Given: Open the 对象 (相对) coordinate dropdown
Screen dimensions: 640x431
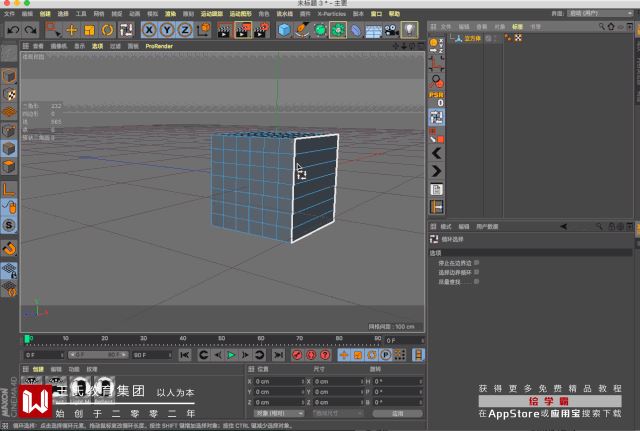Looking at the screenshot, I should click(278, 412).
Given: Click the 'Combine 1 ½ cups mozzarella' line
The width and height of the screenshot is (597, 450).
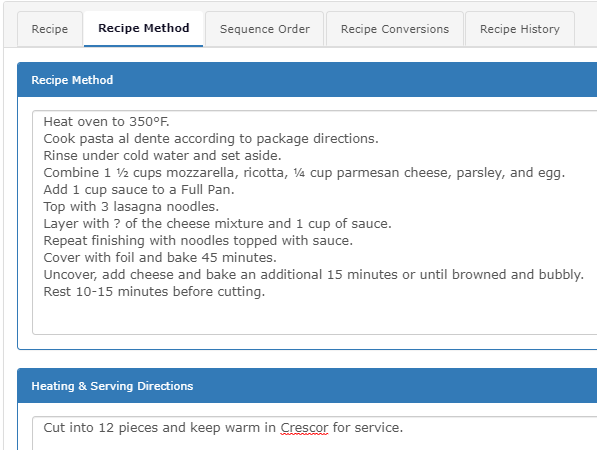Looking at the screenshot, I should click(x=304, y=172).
--
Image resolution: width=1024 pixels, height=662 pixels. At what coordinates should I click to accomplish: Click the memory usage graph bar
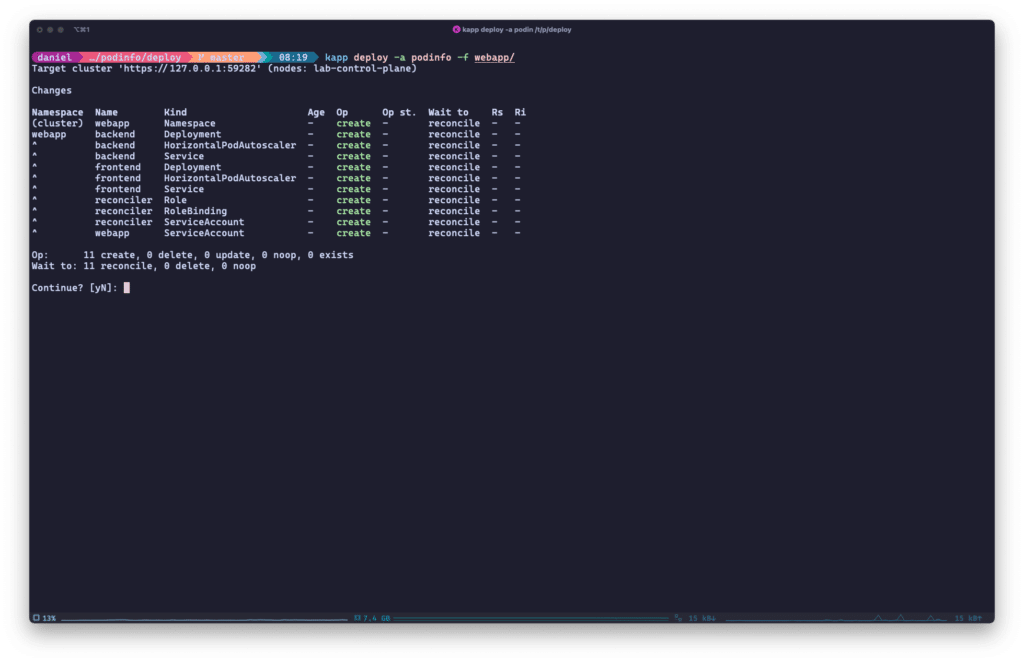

TASK DIRECTIONS => Show every line of the records above that contains the word "Given".

REPLY =>
Given: Open the 对象 (相对) coordinate dropdown
Given: Click the 'Combine 1 ½ cups mozzarella' line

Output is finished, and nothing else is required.